The following year, she was among the black students who took over the Allen Building and presented a list of demands that included banning Duke organizations from using segregated facilities and providing better working conditions for non-academic staff members of the university. The students also demanded that the university establish a department of Afro-American studies. They left the building peacefully at the end of the day but outside encountered a large crowd of mostly white students. The police were called in to handle the resulting conflict and fired tear gas on the crowd--including Johnson.

Johnson's career path reflects her ongoing interest in effecting social change. As a researcher and faculty member at North Carolina A&T University, she studied the public-transportation needs of low-income and handicapped persons. Now she is working with her husband, the Reverend Nelson Johnson, at The Beloved Community Center of Greensboro Inc., an organization that promotes racial, economic, and social equality. She is also involved in Greensboro's Truth and Community Reconciliation Project, based on the South African model. Members of a special conciliation commission are investigating the 1979 shooting deaths of five labor and community organizers at a Greensboro rally.

"My husband and I never gave up our Sixties activism," she says.

Johnson may have been one of just a handful of African Americans at Duke, but that tiny percentage is not representative of the generation as a whole. Nearly one-third of late boomers are minorities: Asian, Hispanic, or African American. In Johnson's early boomer group, the proportion of minorities is also very high--about 25 percent.

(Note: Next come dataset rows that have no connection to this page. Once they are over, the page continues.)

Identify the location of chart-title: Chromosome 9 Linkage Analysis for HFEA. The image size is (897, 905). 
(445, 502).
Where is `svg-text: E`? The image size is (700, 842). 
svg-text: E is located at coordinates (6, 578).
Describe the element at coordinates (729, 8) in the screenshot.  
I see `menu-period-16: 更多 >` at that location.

"We didn't expect so many of the baby boomers to be minorities and foreign-born," says researcher Angela O'Rand. "Nowhere was that image there. You didn't see it anywhere. You didn't see a group of highly ethnically diverse people in middle age."

One factor that contributed to the diversity of the baby boomers was immigration: 12 percent of early boomers and nearly 15 percent of late boomers are immigrants. The level of immigration in the 1990s was the highest since the turn of the twentieth century, and immigrants usually are between the ages of thirty and fifty. So, for the past thirty years, immigrants have been in the baby-boom category, O'Rand notes.

Julia Bedell, who earned a chemistry degree at Duke, came to the U.S. from Taiwan with her family at age eleven. She doesn't think of herself as a baby boomer. Born in 1963, she was just four years old when Seth Grossman was writing for The Chronicle and Joyce Johnson was taking part in the sit-in at the Allen Building.